# Zoic Ether vs Pearl Izumi Impact Shorts



## Gedemer (Oct 2, 2013)

Looking into getting a pair before I start riding.

Which one would ya'll recommend? Both are 50-55$ after you buy enough to get the 50$ shipping on the Izumi.

Izumi Impact

Zoic


----------



## MTBAlex (Mar 29, 2006)

I bought a zoic ether shorts a month ago, and wow, I was blown away at how comfortable they are. They also breathe very very well in my opinion. But this is coming from a guy that has been wearing TLD Moto shorts and those don't breathe at all.

I like the zoic shorts and the removalbe lining so much that I bought a second pair. They are the right length for me and not too baggy.


----------



## TraxFactory (Sep 10, 1999)

I've been wearing ZOIC since their early days and cannot recommend them enough! Ive had older PI shorts that i liked but nowhere near as much as the ZOIC. Their Ether shorts are amazingly comfortable with all the stretchy stuff in the rite places. They are well constructed and last for several seasons. If you can spend the extra bucks the premium liners are worth the money IMO.


----------



## Gedemer (Oct 2, 2013)

Might have to cancel my order of Pearl Izumi Impact's then....you guys are selling me on the Zoic's


----------



## ForrestJones (May 25, 2009)

I haven't tried the PI. I have been wearing ethers for a year now, love them. The fit is not too baggy, which i prefer. They don't get hung up on the saddle when I get behind it.

They are breathable, and tough...I took a pretty good crash on a gravel road, which scratched the hell out of my lower leg, but the shorts just got a little dirty.

One nit to pick - the cargo pockets are deep and have small openings, so its harder than it should be to dig something out of them.
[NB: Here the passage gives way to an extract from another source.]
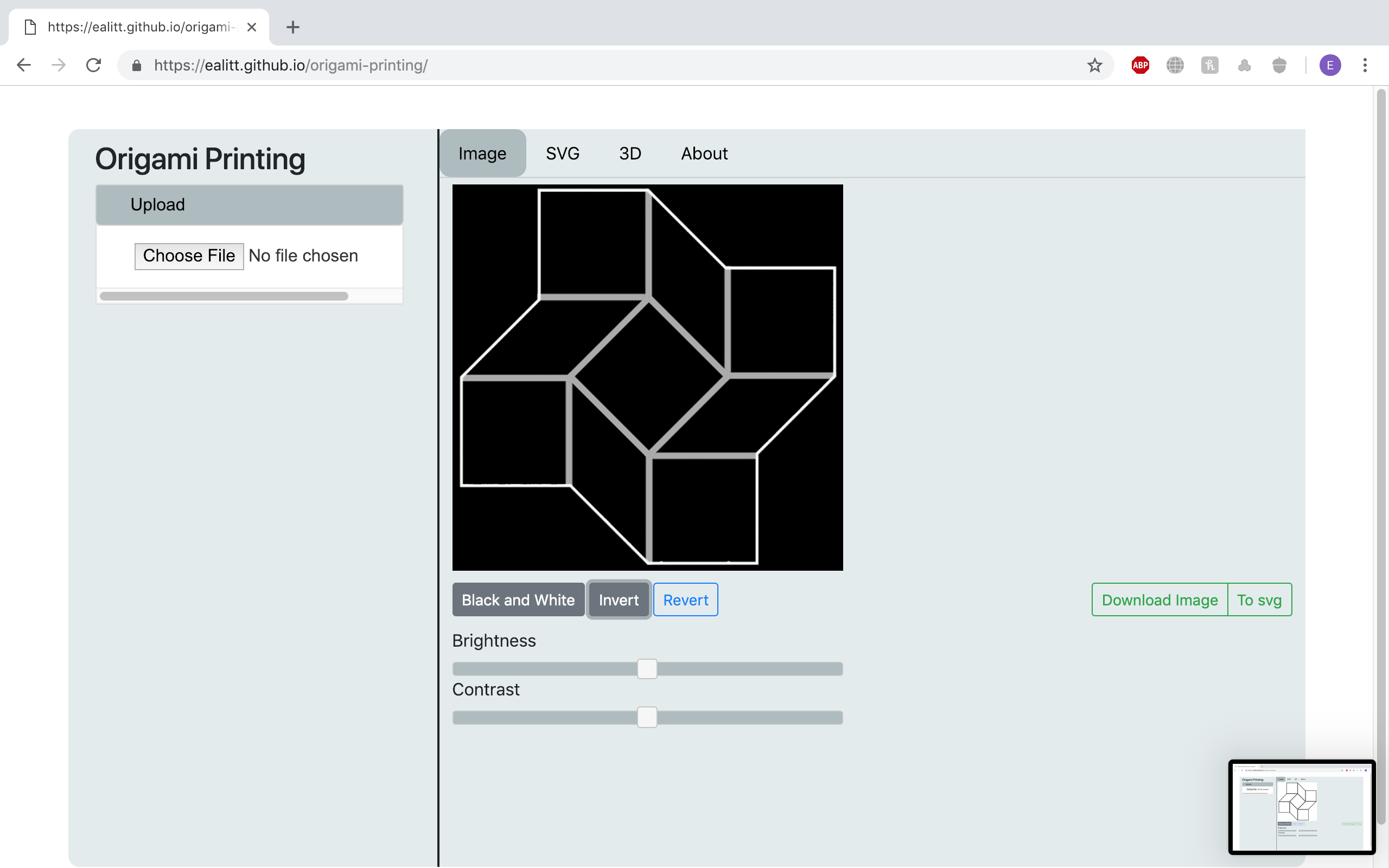
Task: Open Chrome three-dot menu
Action: [x=1365, y=65]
First-world problems...


----------



## Gedemer (Oct 2, 2013)

Cancelled the Pearl Izumi and ordered the Zoic. I want "baggy" but not "too baggy" like the Izumi's look. I prefer not to get caught on my seat.

Thanks for the help.


----------



## MTBAlex (Mar 29, 2006)

You made a good choice. I'm waiting on more sales and might even get rid of my tld shorts for these .


----------



## TraxFactory (Sep 10, 1999)

pretty good ZOIC deals at modernbike.com & backcountry.com now..


----------



## bloodyknee (Jul 29, 2008)

You won't be dissapointed with the Ether's. Been wearing them for about 4 years now.


----------



## dubbaduba (Jul 23, 2012)

Another vote for the Zoic's. I also like their black market shorts. 

Sent from my SCH-I545 using Tapatalk


----------



## hey_poolboy (Jul 16, 2012)

I'm split. I have a pair of each. I like the PI liner a little better, but the zoic shorts a little better. Both are fine, but I think zoic gets the nod for overall comfort and fit. We'll see how they hold up. I've only had the zoic shorts for a few weeks.

Sent from my DROID RAZR using Tapatalk


----------



## drew840 (Mar 4, 2013)

my wife bought me the Zoic shorts from REI... only one ride with them so far but I really liked them. They breathe well and fit great, not too baggy. My only complaint was I am not a fan of the inner liner. I got XL shorts, i normally wear a 34-26 waist, but I am not using the liners from mine. I'm also newer to mtb'ing - might need those padded liners for the longer rides but I'm good without for now.


----------



## hankscorpio (Jun 20, 2012)

I have the ethers but prefer these Amazon.com: Zoic Men's Black Market Plaid Bike Shorts with RPL Essential Liner, Black Square, Large: Clothing

The ethers are very comfy and lightweight. The other ones with the clasp belt have better pocket angles imo. They are both really good though


----------



## Chad_M (Jul 11, 2013)

I like the zoics as well. Loose, but not baggy.


----------



## Gedemer (Oct 2, 2013)

I love the Zoic. The liner is a bit loose on me but whatever; it was amazing for my first ride.

Im actually on campus right now and wearing the outer shell of the zoics. They look like regular shorts and are so comfortable.


----------



## Learux (Jun 4, 2012)

Who has experience with both brands? Always had PI X-large for shorts.

Do you think that Zoic will be the same?


----------



## hey_poolboy (Jul 16, 2012)

In PI medium fits me best, but my zoic shorts have to be large. YMMV

Sent from my DROID RAZR using Tapatalk


----------



## westin (Nov 9, 2005)

My Zoic Ether is a great outershort over bibs; the liner is horrifically painful for me. A few friends purchased the Ether and pitched the liner after going to a highend bib. The PI liner is a little better, but not enough to make me switch away from a bib.


----------